House farm bill cuts food stamps, kills jobs - All Voices - June 14, 2013 - Despite significant progress toward shrinking the federal deficit, House Republicans are pushing ahead with deep spending cuts that specifically target the poor and would kill more than 170,000 jobs.
The farm bill, which sailed through the Senate on Monday with $4.1 billion in food stamp cuts, will now be reconciled with the House Agriculture Committee’s bill that took a $20.5 billion bite out of the budget that feeds low income families. A full House vote is expected next week.

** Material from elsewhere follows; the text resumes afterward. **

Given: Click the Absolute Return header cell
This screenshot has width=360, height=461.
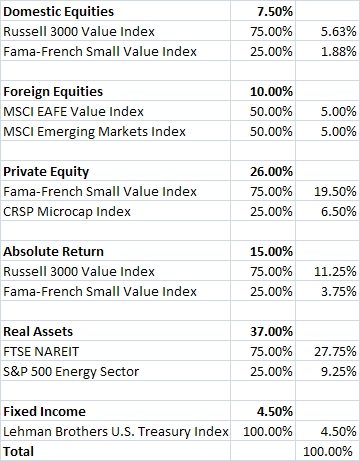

But according to The Hill, “Boehner and the GOP leadership are under pressure from fiscal conservatives to make deeper cuts from food stamps and from payments to producers.” How deep might the food stamp cuts go? The idea of implementing at least part of Rep. Paul Ryan [Unlink]’s 2013 budget has surfaced on Capitol Hill, which would virtually gut the program with $135 billion in cuts. That might have anti-government conservatives foaming at the mouth, but the austerity cuts come with a price. As The Nation notes, “Aside from being, well, cruel, the food stamp cuts in the Senate bill are also damaging to the economy. The Center for American Progress, in a study released in March, found that for every $1 billion cut from SNAP, 13,718 jobs are lost.” Regardless of which version of the farm bill emerges, Republicans will likely tout food stamp cuts as an achievement, while failing to admit that it does more to kill jobs than create them – a campaign promise no budget-cutting Republican has yet to fulfill. The concept of smaller government makes for great sound-bites on right wing talk shows, but they are rarely if ever connected to the job losses they cause. As Bill Clinton so astutely stated in September 2012, at the Democratic National Convention, the Republicans have a problem with “arithmetic.” No amount of number-tweaking can change the fact that every dollar taken out of the economy costs jobs, and it doesn’t really matter where the vanishing dollars come from. Author’s note: This report includes opinions and commentary based on independent analysis of official documents and public information.